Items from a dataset
-*-

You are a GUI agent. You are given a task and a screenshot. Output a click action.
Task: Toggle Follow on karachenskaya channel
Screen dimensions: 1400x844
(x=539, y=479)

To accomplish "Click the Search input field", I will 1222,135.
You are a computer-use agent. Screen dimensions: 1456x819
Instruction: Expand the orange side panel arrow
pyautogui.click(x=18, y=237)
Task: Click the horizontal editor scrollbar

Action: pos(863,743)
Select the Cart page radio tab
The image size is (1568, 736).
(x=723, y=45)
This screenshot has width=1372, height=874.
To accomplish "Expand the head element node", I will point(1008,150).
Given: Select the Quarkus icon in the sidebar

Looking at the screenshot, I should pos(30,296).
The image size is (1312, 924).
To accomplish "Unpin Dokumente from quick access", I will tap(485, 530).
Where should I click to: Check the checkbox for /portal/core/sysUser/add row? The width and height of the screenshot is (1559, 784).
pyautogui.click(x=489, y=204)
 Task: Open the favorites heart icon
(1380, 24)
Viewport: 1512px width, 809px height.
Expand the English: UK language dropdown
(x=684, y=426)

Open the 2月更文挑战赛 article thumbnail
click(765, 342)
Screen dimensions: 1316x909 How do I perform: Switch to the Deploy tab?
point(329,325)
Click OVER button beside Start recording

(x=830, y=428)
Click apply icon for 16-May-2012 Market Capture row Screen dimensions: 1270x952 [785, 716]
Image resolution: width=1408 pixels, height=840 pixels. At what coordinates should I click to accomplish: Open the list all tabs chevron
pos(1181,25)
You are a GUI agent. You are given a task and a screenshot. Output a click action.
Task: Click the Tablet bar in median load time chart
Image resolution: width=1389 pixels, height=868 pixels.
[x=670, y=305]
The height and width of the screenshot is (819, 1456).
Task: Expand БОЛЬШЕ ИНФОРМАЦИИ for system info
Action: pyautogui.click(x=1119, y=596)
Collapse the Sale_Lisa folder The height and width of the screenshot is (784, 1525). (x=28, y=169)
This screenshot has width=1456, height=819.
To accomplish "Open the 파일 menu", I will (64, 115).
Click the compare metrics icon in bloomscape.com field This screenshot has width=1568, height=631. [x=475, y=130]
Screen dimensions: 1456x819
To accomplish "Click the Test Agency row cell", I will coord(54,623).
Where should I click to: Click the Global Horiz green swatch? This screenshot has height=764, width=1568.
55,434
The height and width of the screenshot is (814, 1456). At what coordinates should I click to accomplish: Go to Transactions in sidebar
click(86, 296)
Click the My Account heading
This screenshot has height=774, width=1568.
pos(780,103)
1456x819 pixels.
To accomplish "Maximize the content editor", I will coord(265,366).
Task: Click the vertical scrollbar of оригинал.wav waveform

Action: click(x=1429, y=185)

-*-

— What the task requires —
The answer must consist of every line from the data that contains the word "field".

— Solved exercise —
To accomplish "Click the Search input field", I will 1222,135.
Click the compare metrics icon in bloomscape.com field This screenshot has width=1568, height=631. [x=475, y=130]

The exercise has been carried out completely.